La logística de un lago famoso
El Pragser Wildsee — Lago di Braies en italiano — lleva siendo famoso mucho tiempo y ahora pertenece a esa categoría de destinos en los que la gestión de los visitantes se ha convertido en algo casi tan interesante como el destino en sí. La carretera de acceso está cortada a los coches privados de junio a octubre entre las 9h y las 16h. Aparcar en el pueblo de Braies y coger un lanzadera, o subir antes de las 9 y quedarse hasta que abra la carretera. Elegí lo segundo: llegué a las 7:45 de un principio de septiembre y encontré quizás treinta personas, en su mayoría fotógrafos con trípodes.
A las 10h, cuando llegaron los primeros autobuses, el camino a orillas del lago ya se iba llenando rápido. Al mediodía, el embarcadero de madera frente al histórico hotel tenía cola para las barcas de remos y cada piedra plana alrededor del perímetro sostenía a alguien comiendo su bocadillo. Yo llevaba ya cuatro horas allí y estaba listo para irme, lo que resultó ser exactamente el ritmo correcto.
Lo que las fotografías no transmiten
El color es lo primero: ese turquesa verdoso específico que existe por el agua de deshielo glacial filtrada por caliza, las condiciones de luz particulares y una profundidad que en algunos puntos alcanza los 36 metros. Ya lo has visto en fotografías. Las fotografías no exageran. Lo que no capturan es la temperatura del aire que sale del agua a las 8h de la mañana, suficientemente frío como para ver tu aliento a principios de septiembre, y el sonido, que es nada — solo el crujido ocasional de una barca y el lejano reclamo de algo entre los pinos.

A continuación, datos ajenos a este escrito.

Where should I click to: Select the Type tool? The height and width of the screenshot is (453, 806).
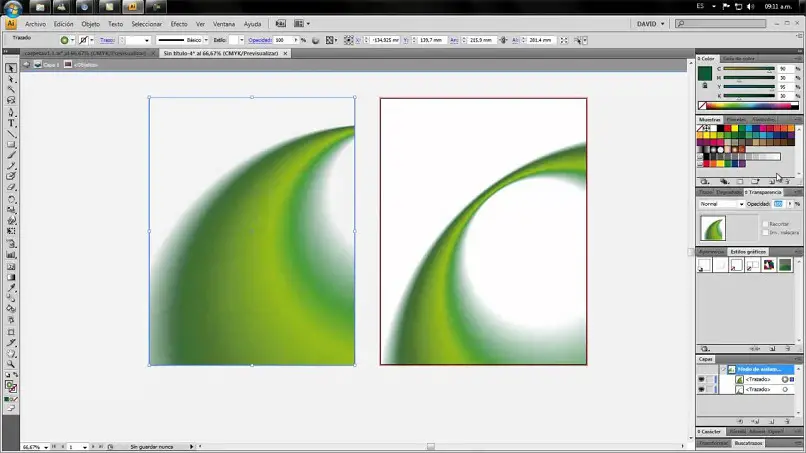11,123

El paisaje circundante es cerrado: paredes de bosque empinadas que se elevan por tres lados, y al fondo las pálidas cimas de caliza de la Croda del Becco. El lago se asienta a 1.496 metros. A media mañana la luz cruza la cresta oriental y golpea el agua en un ángulo que desplaza el color del verde hacia el azul de una manera que es realmente medible, no solo una impresión estética.
La vuelta al lago
El camino perimetral — unos 3,5 kilómetros — lleva aproximadamente una hora a paso cómodo. El extremo más alejado, lejos del hotel y del embarcadero de barcas de remos, es donde las multitudes se adelgazan y el lago se convierte en algo junto a lo que realmente puedes sentarte y pensar. Un banco de madera enfrente del extremo del hotel desde el otro lado del agua; siempre está ocupado pero rota rápido.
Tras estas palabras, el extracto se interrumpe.